## WORK REQUIRED
Could you give the stretch of the earnings call transcript from "We’ve got the" through "it over time." again, substituting "graphics processors" for "GPUs"?

## PROVIDED PASSAGE
Start

Sami Badri: Thank you. Woo Jin. Michelle, next question.
Operator: Thank you. Tim Long with Barclays. You may go ahead, sir.
Tim Long: Thank you. Yes, one question, one follow-up. So first, maybe, Chuck, can you talk a little bit, excuse me, about the kind of margin growth trade-off with the headcount reduction, obviously, protect the margin here, but how do you think about that trade-off given the challenging growth we’ve seen? And then just on a follow-up with all of the AI comments, Chuck, could you just remind us kind of where we are with – from a product standpoint, are you seeing more traction for Silicon One or software or the full system products? If you could just give us a little color on kind of where you’re seeing that pipeline growing? Thank you.
Chuck Robbins: Yes. Thanks, Tim. So on the margin growth trade-off, we’re always considering that. And we’re very disciplined, though. And we think that gross margins are clearly a reflection of the value that your customers see and your technology and what you deliver. And if you look at a lot of our competitors, and you look at some of the market share, I mean, some of the gross margins that they have, that tells you that they’re viewed more as a commodity. And I think that our customers see real value in what we deliver to them. So while we always look at margins versus growth, we also are – we’re just disciplined across both. On the AI front, Silicon One is a big play, clearly. We’ve delivered next-generation silicon into several of the cloud providers right now.
We’ve got the Ethernet running in three of the four big ones, and we’ll use the same silicon in the enterprise data center over time. We’ve got GPUs in our UCS platforms. And so it’s evolving, but we have – I tell our teams unlike the original cloud transition that we talked on this call several times about how we were not prepared for the infrastructure play in the cloud world. I think we are absolutely ready and well equipped to succeed in this transition to AI. It will be a tailwind for us as we get into it over time.
Sami Badri: Thank you, Tim. Michelle, next question.
Operator: Thank you. Our next question comes from Aaron Rakers with Wells Fargo.
Aaron Rakers: Yes. Thanks for taking the question. I’ll speak to one, just building on that last question. I know over periods of time, you’ve talked a little bit about how large your webscale business is. Can you just remind us again the presence you have in some of the webscale opportunities, either from a size and maybe ex the AI discussion, what kind of growth rates you’re seeing, particularly with those webscale customers right now?

End

## SUPPLIED RECORDS

Start

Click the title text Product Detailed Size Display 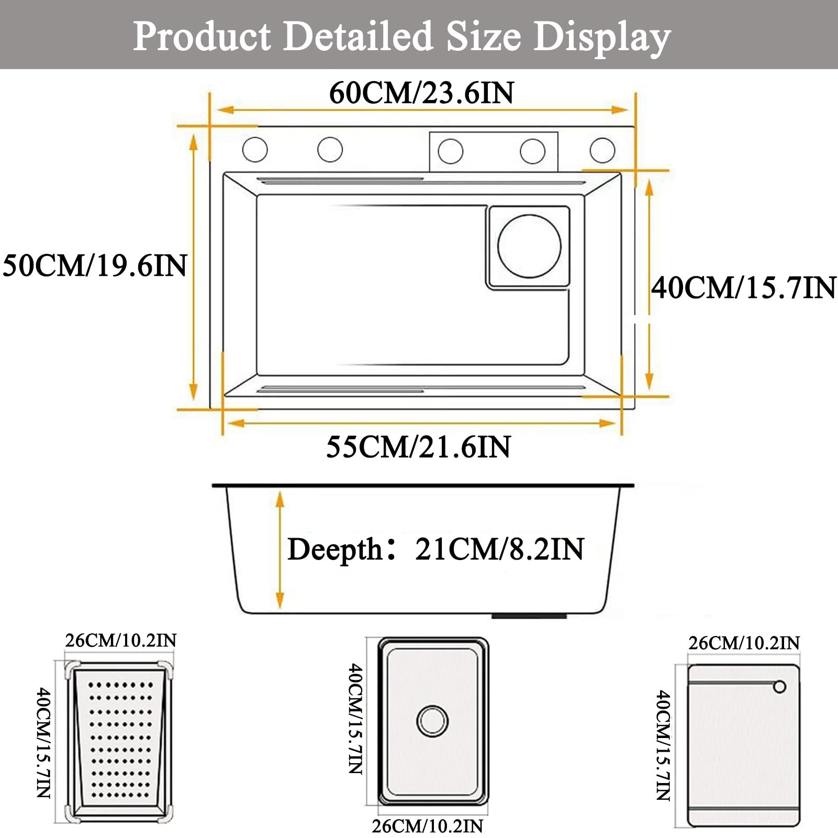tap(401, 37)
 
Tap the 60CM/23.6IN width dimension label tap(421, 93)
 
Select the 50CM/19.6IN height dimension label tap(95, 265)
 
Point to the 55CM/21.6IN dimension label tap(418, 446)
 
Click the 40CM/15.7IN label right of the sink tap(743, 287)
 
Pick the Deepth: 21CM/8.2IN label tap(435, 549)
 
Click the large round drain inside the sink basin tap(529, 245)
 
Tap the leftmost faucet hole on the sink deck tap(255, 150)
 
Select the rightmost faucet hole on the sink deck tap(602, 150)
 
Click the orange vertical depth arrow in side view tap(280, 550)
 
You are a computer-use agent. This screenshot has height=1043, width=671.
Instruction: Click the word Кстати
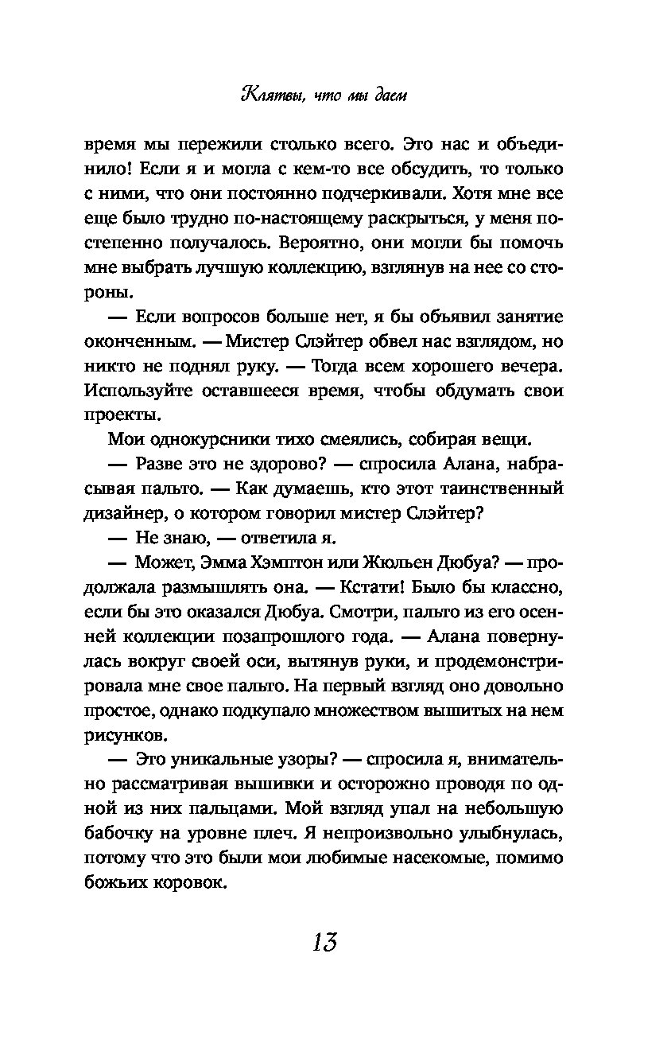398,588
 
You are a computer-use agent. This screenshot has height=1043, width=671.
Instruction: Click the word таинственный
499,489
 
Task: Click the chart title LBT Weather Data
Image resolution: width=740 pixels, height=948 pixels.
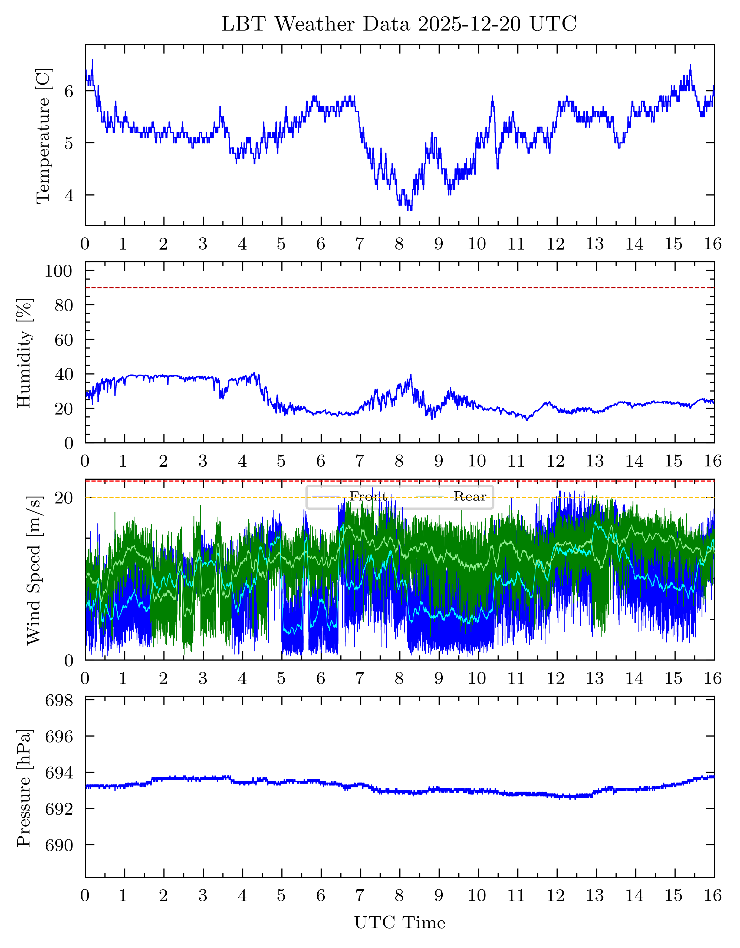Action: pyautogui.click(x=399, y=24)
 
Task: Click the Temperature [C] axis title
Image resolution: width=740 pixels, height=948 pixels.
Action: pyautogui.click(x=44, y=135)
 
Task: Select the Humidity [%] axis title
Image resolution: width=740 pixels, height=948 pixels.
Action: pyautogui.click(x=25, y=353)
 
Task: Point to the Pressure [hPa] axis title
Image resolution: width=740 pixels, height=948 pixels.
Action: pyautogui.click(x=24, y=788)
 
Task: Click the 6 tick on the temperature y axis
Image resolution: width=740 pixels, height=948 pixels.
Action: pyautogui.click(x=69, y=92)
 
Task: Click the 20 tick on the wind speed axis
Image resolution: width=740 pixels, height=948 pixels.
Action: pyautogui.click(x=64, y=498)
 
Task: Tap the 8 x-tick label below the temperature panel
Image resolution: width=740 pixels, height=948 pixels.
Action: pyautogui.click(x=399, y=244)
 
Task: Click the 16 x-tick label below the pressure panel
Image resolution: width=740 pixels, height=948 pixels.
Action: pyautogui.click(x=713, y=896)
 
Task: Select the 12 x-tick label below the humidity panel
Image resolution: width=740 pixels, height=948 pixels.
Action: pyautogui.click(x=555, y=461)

End
Start

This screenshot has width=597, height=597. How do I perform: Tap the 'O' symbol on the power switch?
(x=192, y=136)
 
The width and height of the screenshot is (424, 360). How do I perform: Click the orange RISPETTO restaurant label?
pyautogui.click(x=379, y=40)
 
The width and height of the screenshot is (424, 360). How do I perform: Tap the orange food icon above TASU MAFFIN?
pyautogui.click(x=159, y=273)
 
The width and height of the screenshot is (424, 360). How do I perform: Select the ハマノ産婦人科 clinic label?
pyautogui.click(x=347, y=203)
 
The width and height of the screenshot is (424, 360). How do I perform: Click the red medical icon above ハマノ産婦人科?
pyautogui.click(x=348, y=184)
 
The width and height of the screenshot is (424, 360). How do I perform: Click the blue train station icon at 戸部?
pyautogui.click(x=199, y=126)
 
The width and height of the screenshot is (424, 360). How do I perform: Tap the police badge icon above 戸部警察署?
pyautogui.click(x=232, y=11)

End
Start

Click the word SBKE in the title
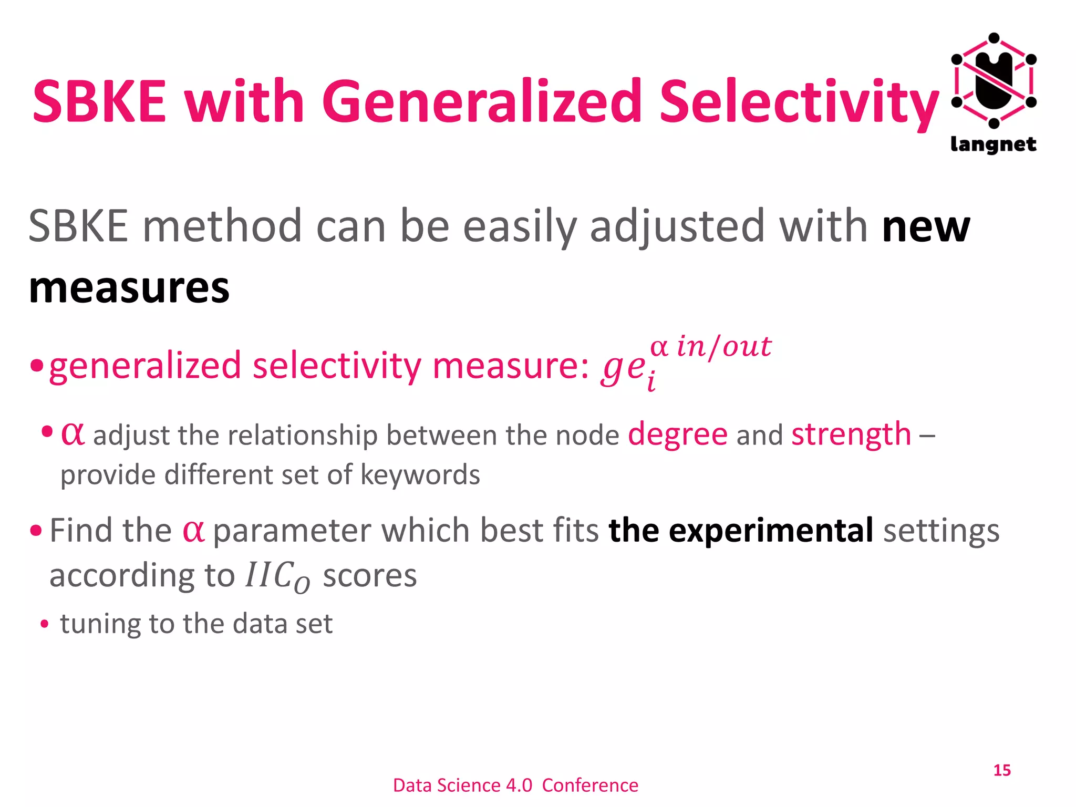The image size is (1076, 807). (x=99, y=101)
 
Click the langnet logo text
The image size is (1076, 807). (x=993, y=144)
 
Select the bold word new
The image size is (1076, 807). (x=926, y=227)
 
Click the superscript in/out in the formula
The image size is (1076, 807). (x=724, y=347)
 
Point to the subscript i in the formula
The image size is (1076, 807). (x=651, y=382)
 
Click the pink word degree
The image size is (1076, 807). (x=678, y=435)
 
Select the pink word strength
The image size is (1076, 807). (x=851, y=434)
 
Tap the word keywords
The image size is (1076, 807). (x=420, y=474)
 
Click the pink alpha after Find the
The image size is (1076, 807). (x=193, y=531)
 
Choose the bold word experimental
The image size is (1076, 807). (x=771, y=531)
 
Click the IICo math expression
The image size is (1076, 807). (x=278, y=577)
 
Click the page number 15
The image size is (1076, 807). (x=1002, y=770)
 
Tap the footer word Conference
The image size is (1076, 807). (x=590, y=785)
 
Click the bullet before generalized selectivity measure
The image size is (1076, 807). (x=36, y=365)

End

## RESULT OF THE TASK
We’ve got the Ethernet running in three of the four big ones, and we’ll use the same silicon in the enterprise data center over time. We’ve got graphics processors in our UCS platforms. And so it’s evolving, but we have – I tell our teams unlike the original cloud transition that we talked on this call several times about how we were not prepared for the infrastructure play in the cloud world. I think we are absolutely ready and well equipped to succeed in this transition to AI. It will be a tailwind for us as we get into it over time.